Data for processing:
◇ ◇ ◇

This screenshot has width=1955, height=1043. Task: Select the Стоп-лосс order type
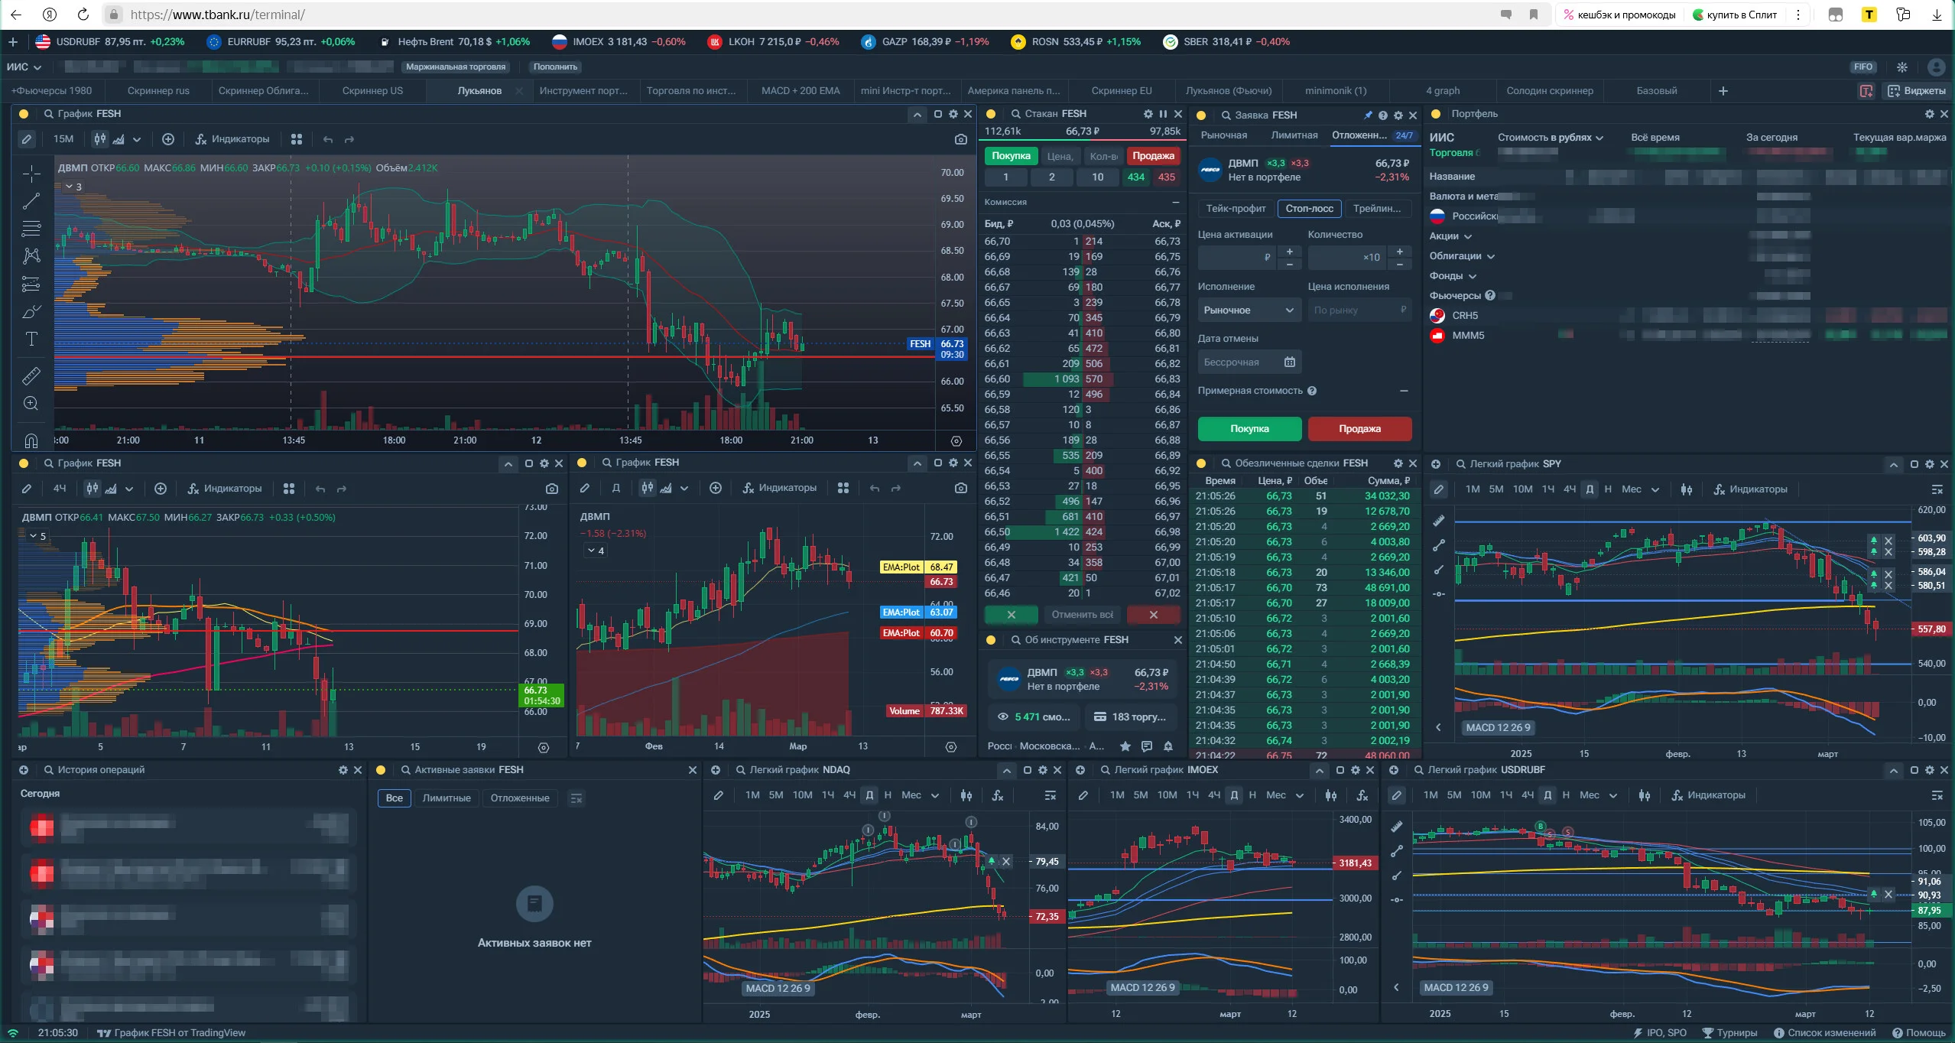pyautogui.click(x=1309, y=209)
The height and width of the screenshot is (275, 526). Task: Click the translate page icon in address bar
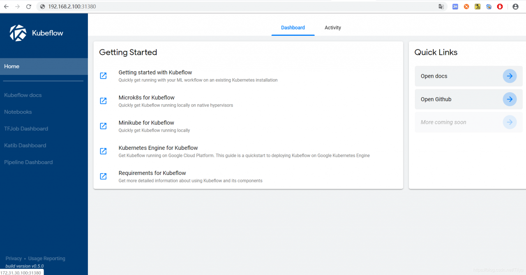441,7
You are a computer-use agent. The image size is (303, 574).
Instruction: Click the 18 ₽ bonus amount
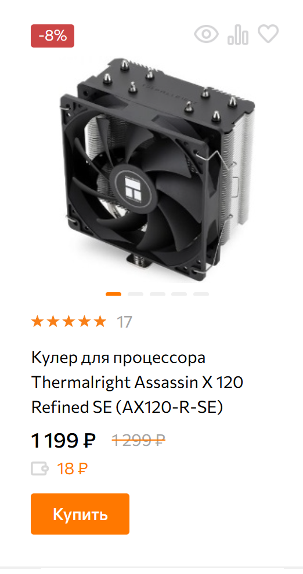[x=72, y=468]
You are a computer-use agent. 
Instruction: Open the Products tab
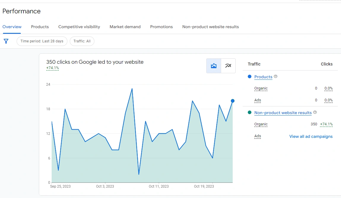pos(40,27)
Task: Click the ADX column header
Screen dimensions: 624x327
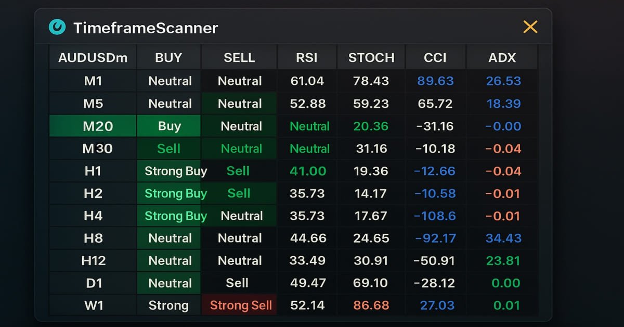Action: point(502,57)
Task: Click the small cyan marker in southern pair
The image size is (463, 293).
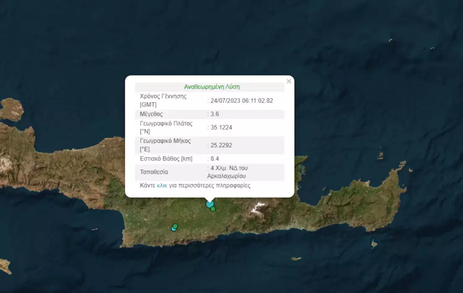Action: pyautogui.click(x=173, y=229)
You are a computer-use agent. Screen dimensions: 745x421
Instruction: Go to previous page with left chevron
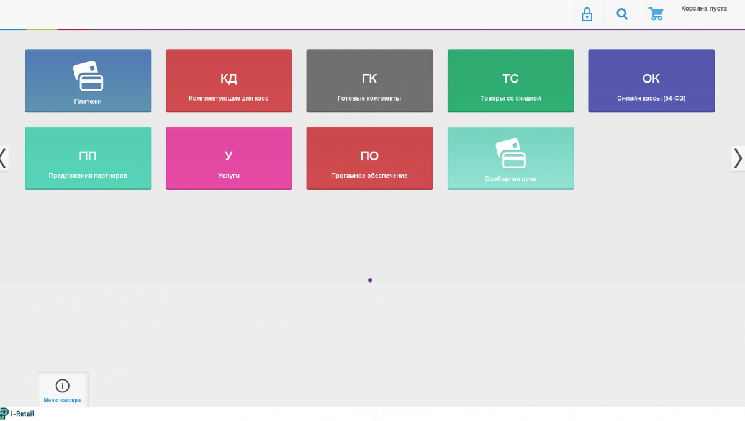(x=4, y=158)
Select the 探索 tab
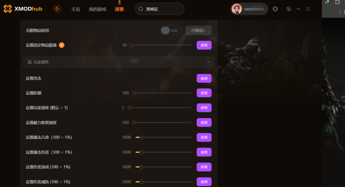This screenshot has width=345, height=187. (x=120, y=9)
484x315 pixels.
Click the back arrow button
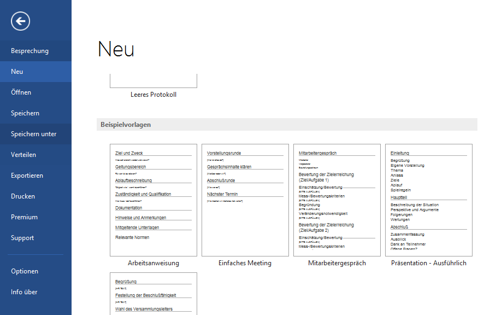(x=20, y=21)
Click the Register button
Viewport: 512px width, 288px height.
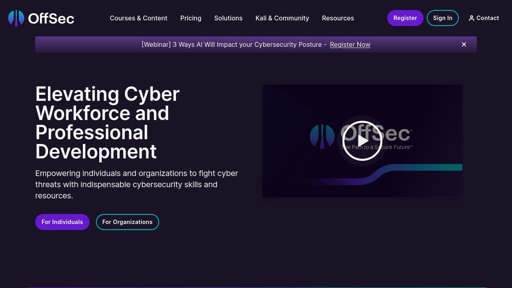[x=405, y=18]
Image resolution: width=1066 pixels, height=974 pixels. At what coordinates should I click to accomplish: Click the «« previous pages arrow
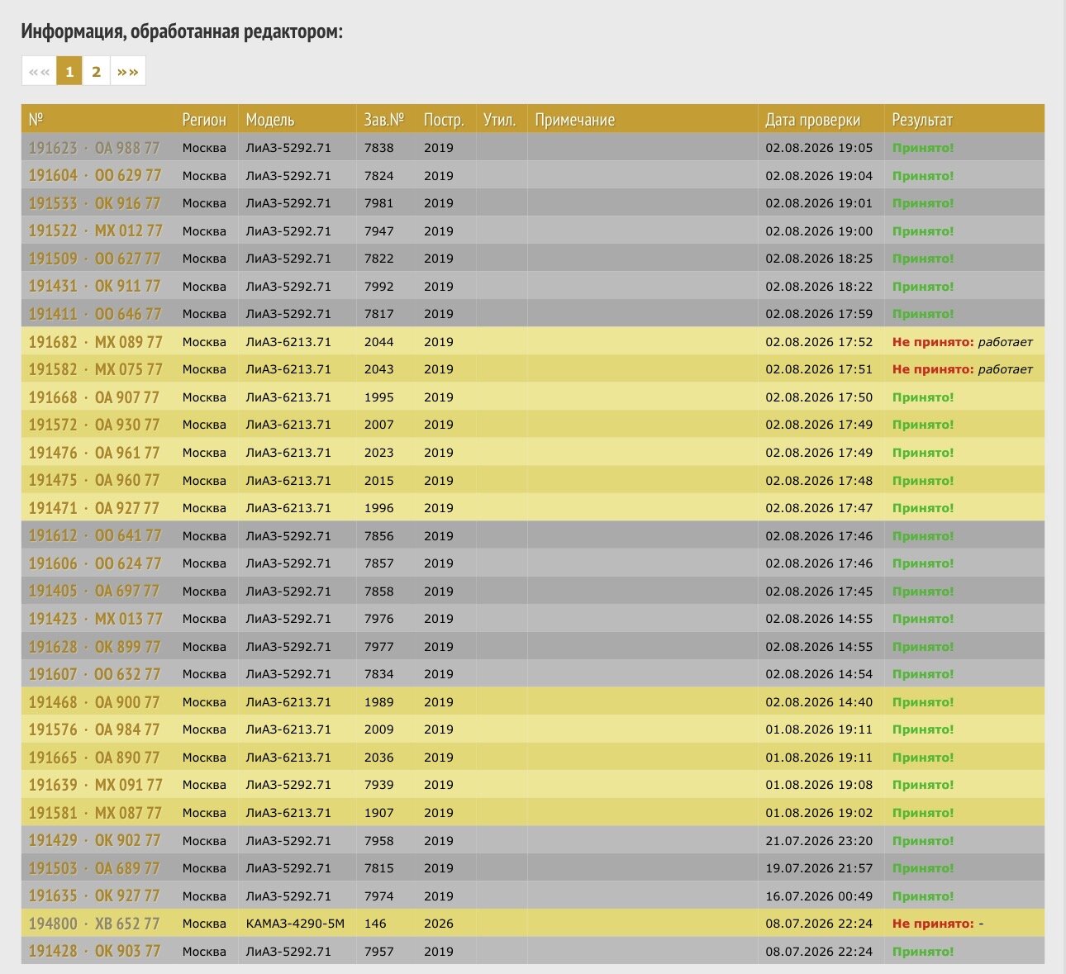click(39, 71)
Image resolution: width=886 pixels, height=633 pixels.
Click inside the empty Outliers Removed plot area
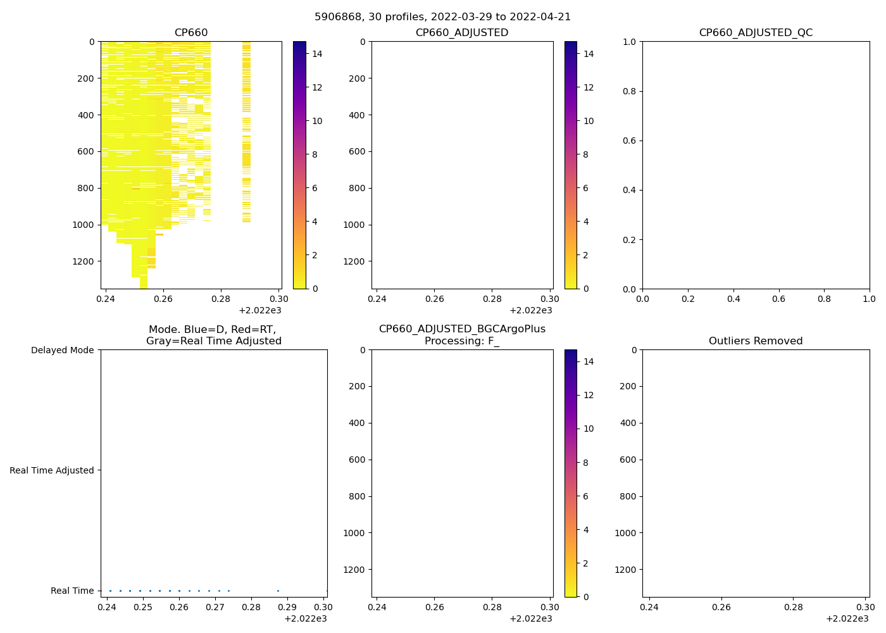tap(756, 473)
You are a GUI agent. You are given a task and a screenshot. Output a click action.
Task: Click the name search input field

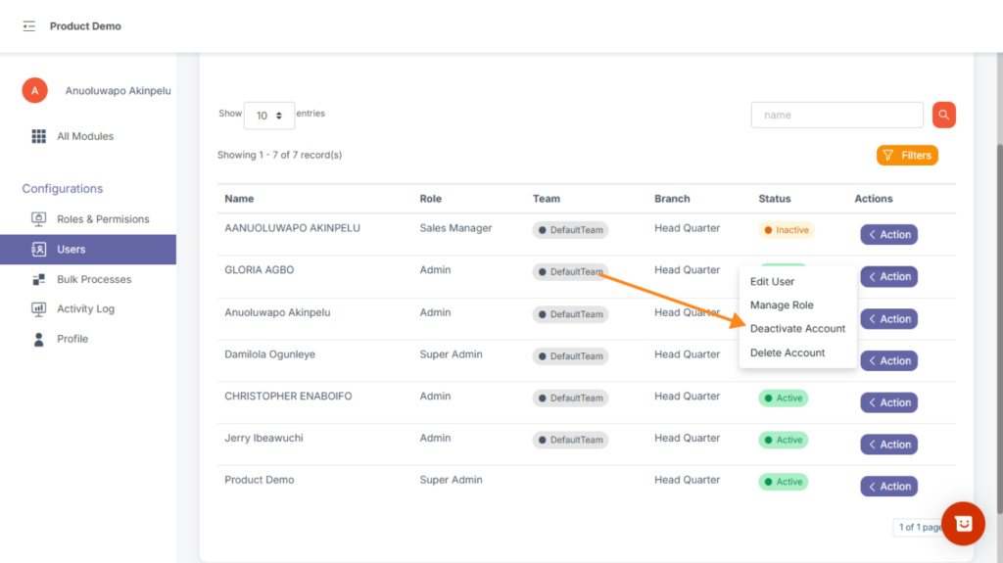(836, 115)
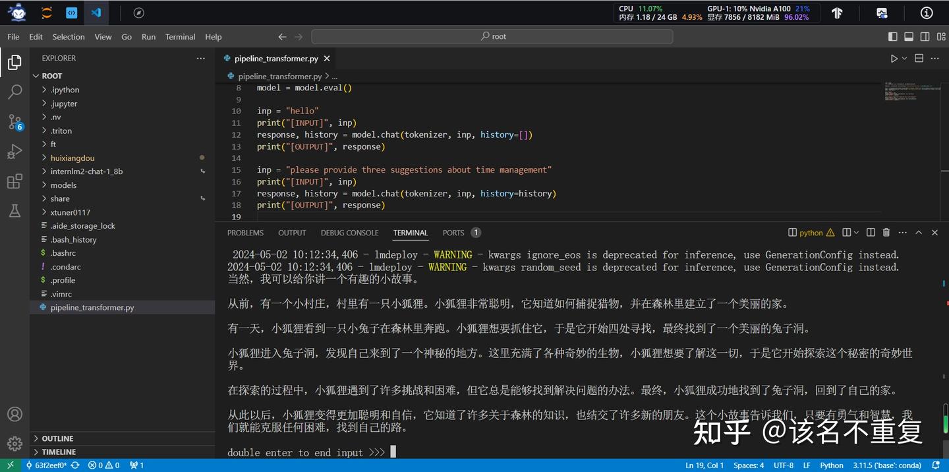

◇ ◇ ◇

Exercise goal:
Set down the material word for word, and drop every picture from it.

Solution:
This screenshot has width=1955, height=1043. Task: Select the Стоп-лосс order type
pyautogui.click(x=1309, y=209)
The height and width of the screenshot is (275, 526). Task: Click the translate page icon in address bar
441,7
You are a computer-use agent. The image size is (303, 574).
Instruction: Click the 18 ₽ bonus amount
[x=72, y=468]
You are a computer-use agent. 
Instruction: Open the Products tab
pos(40,27)
Task: Click the ADX column header
Screen dimensions: 624x327
Action: point(502,57)
Task: Click the small cyan marker in southern pair
The image size is (463, 293).
Action: pyautogui.click(x=173, y=229)
You are a computer-use agent. Screen dimensions: 745x421
Instruction: Go to previous page with left chevron
(x=4, y=158)
Select the 探索 tab
This screenshot has width=345, height=187. (x=120, y=9)
484x315 pixels.
Click the back arrow button
(x=20, y=21)
Click the Register button
Viewport: 512px width, 288px height.
[x=405, y=18]
Image resolution: width=1066 pixels, height=974 pixels. At what coordinates should I click to accomplish: Click the «« previous pages arrow
click(39, 71)
Image resolution: width=886 pixels, height=633 pixels.
Click inside the empty Outliers Removed plot area
tap(756, 473)
You are a GUI agent. You are given a task and a screenshot. Output a click action.
Task: Click the name search input field

(836, 115)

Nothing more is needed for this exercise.